Materials and methods
The paper represents a clinical prospective observational and interventional study within a period of 4 years. These are the preliminary results from the first 12 months (September 2011- August 2012). We included 114 patients diagnosed with glaucoma by clinical and paraclinical examinations, who were administered prostaglandin analogues. The group was divided into 4 homogeneous subgroups according to age, without ocular and systemic associated pathology: Group A - 20 patients diagnosed with glaucoma, who did not smoke or drink alcohol (witness group); Group B - 35 patients diagnosed with glaucoma who smoked but did not drink alcohol; Group C - 28 patients diagnosed with glaucoma who drank alcohol but did not smoke; Group D - 31 patients diagnosed with glaucoma who smoked and drank alcohol. The patients from the 4 groups were supervised by monthly periodical examinations in the first 3 months, then at 6 months by clinical examination (anterior and posterior pole examination) and paraclinical examination (gonioscopy, Pascal tonometry, pachymetry, retinophotography, visual fields, OCT).
The mean ratio cup/ disc (C/D) examined by retinal photography and OCT was between 0,3 and 0,5 with higher values in groups B and D (Fig. 2).

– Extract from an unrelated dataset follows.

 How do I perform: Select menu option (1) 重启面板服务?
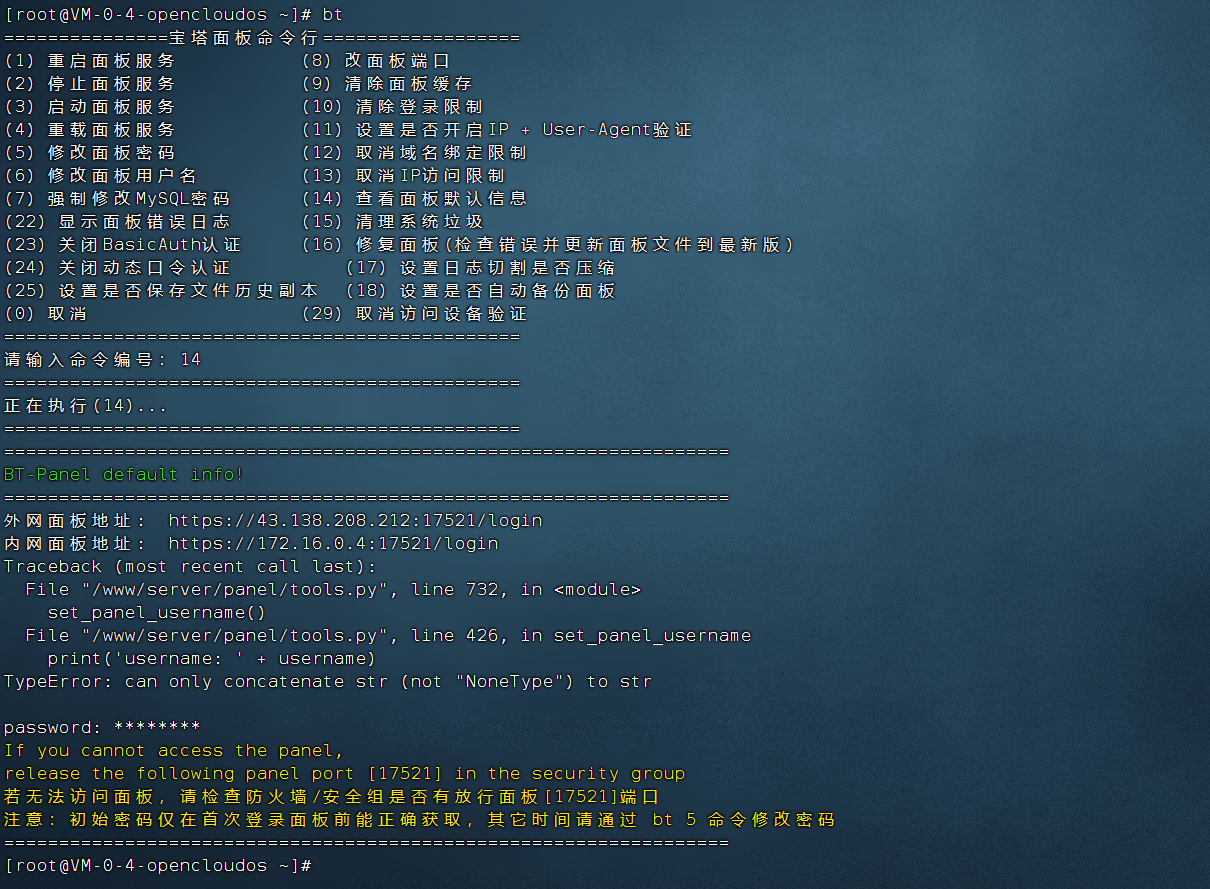click(x=90, y=61)
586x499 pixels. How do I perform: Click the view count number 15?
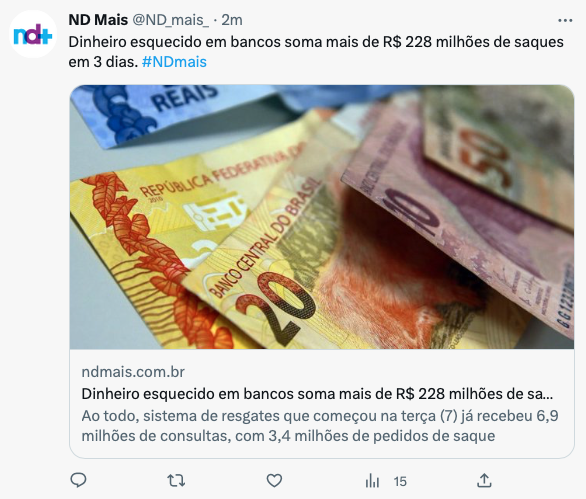coord(400,481)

Values of the medium deviation (MD) were between 5,5 and 7 during the study, with higher values in groups B and D (Fig. 3).
Discussions
It is known that glaucoma is a major cause of irreversible blindness worldwide. Its cause remains unknown, so the study of the risk factors for this optic neuropathy is pivotal for the management of the disease and the avoidance of the progression to blindness [1]. Thus, we have studied the influence of smoking on the progression of this disease, taking into consideration that the eye is naturally exposed to the environment, which means that cigarette smoke can directly affect it [2]. Grzybowski has shown that smoking produces ischemia and oxidative stress and that smoking has a negative impact on glaucoma surgery [4]. Cheng et al. [15] also found a strong association between smoking and glaucoma, suggesting that the damage from smoke is probably due to the presence of toxic substances that induce an increase in free radicals and a decrease in antioxidants [6,10]. Cigarette smoking increases the risk of vascular disease [7]. Glaucoma interferes with the blood flow to the optic nerve head and thus may have a vascular origin [16]. A case-control study found that current cigarette smoking was related to glaucoma presence in multiple logistic regression analysis [14,18]. Other studies failed to find an association between smoking and glaucoma [12,13]. Specifically, smoking was not related to open-angle glaucoma in a population-based cross-sectional study of Hispanics aged older than 40 years, residing in Arizona [11]. Previous or current smoking was not associated with the presence of glaucoma in the population-based study conducted in Beaver Dam, Wisconsin, in individuals ages 43 to 84 [9]. In two case-control studies, one conducted in Congo [8], and another in France [5], researchers found smoking was not related to glaucoma status. In a recent meta-analysis of existing studies, an association existed between having primary open-angle glaucoma and current smoking; no relationship with former smoking was present [3]. Smoking status has a strong association with eye health, especially age-related macular degeneration, but population-based studies found no association in the area of glaucoma [17].
Conclusion
Tensional variations in all the 4 groups under treatment were between (+2;-2 mmHg). Retinal photography has not pointed out significant changes from the enrolment to the moment of the paper presentation. The visual field has registered changes in groups B and D and has not registered significant changes in groups A and C. OCT has not registered any changes. The progression of the glaucoma disease is more influenced by smoking then by alcohol consumption. The association between smoking and alcohol consumption certainly represents a major risk in the progression of glaucoma.